--- Start Document text ---

As a consultant who spends a lot of time working on virtual team challenges of engineering companies, the engineering project skills for the future is often on my mind. The last few decades have each brought one or two major changes to the way major engineering projects are delivered, the big question now is what will the next phase require of the workforce.
Engineering project skills of the past
* In the 80’s, the change was the arrival of design automation tools, including equipment such as computerised design software. They led to an improvement in the speed of production of drawings (along with the equivalent ease of changing the design, which was not always as welcome). It also brought the initial development of engineering databases and associated tools. All of these new tools reduced the size of the team needed to deliver the work, one of the major contributors to a lot of people leaving the workforce at the time.
* During the ’90’s the tools continued to change and communications expanded on a world wide scale. During this decade we moved rapidly from early fax machines and slow electronic transmission of data to high speed internet traffic, email, FTP and VPN which really connected the whole globe in a robust and rapid way for the first time. This communications revolution supported the development of the first real virtual teams working to deliver project from their homes and offices across the globe. For the first time, you began to have the ability to do the same work from your home as you could from your office and it began to matter less where that home or office was located.

--- End Document text ---

Reproduce word for word the section of the engineering project skills text that starts at the words "Engineering project skills of" and ends after the words "at the time.".

--- Start Source data ---

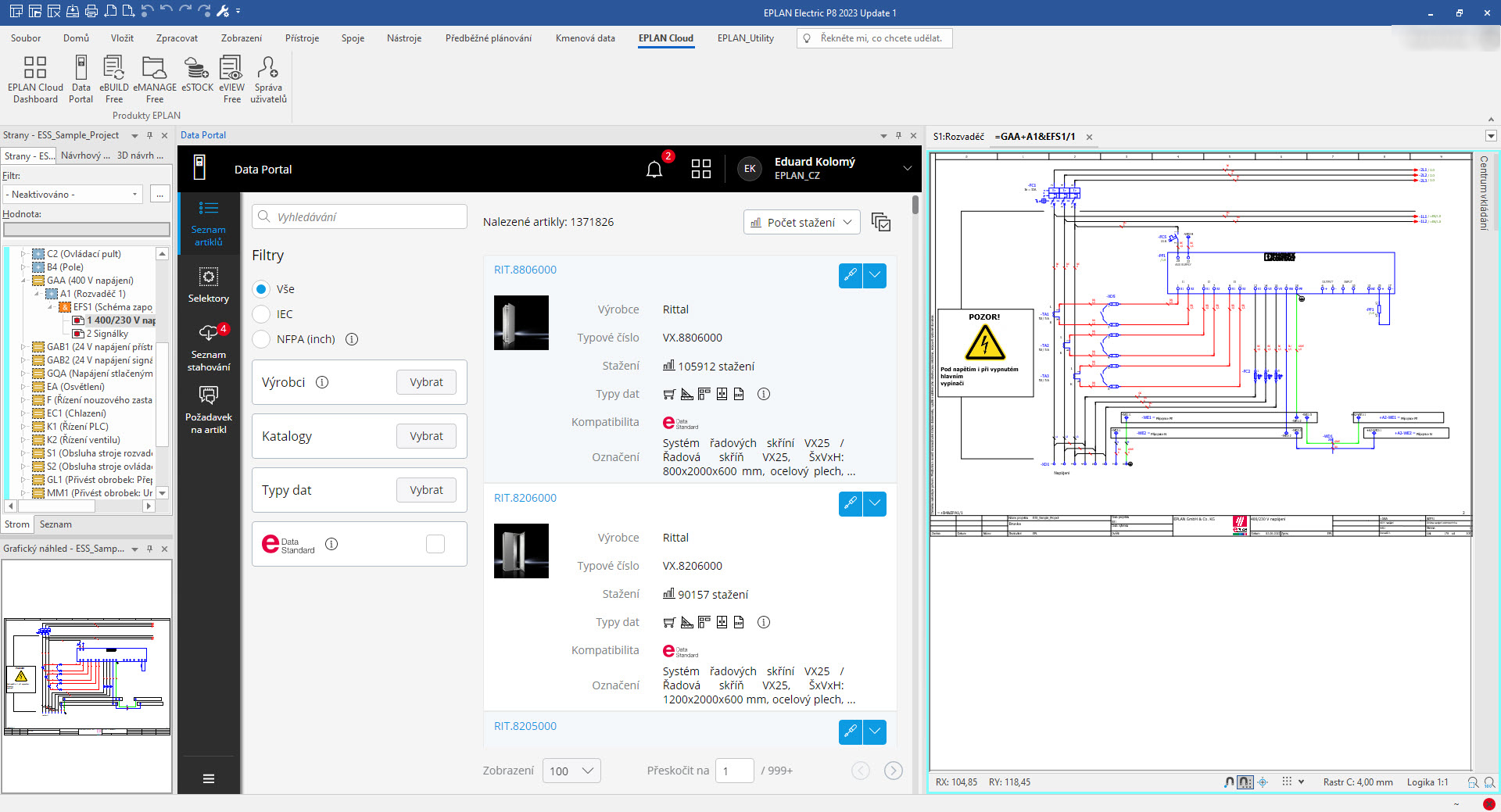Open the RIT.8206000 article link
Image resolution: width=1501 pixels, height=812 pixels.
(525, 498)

--- End Source data ---

[Correct response]:
Engineering project skills of the past
* In the 80’s, the change was the arrival of design automation tools, including equipment such as computerised design software. They led to an improvement in the speed of production of drawings (along with the equivalent ease of changing the design, which was not always as welcome). It also brought the initial development of engineering databases and associated tools. All of these new tools reduced the size of the team needed to deliver the work, one of the major contributors to a lot of people leaving the workforce at the time.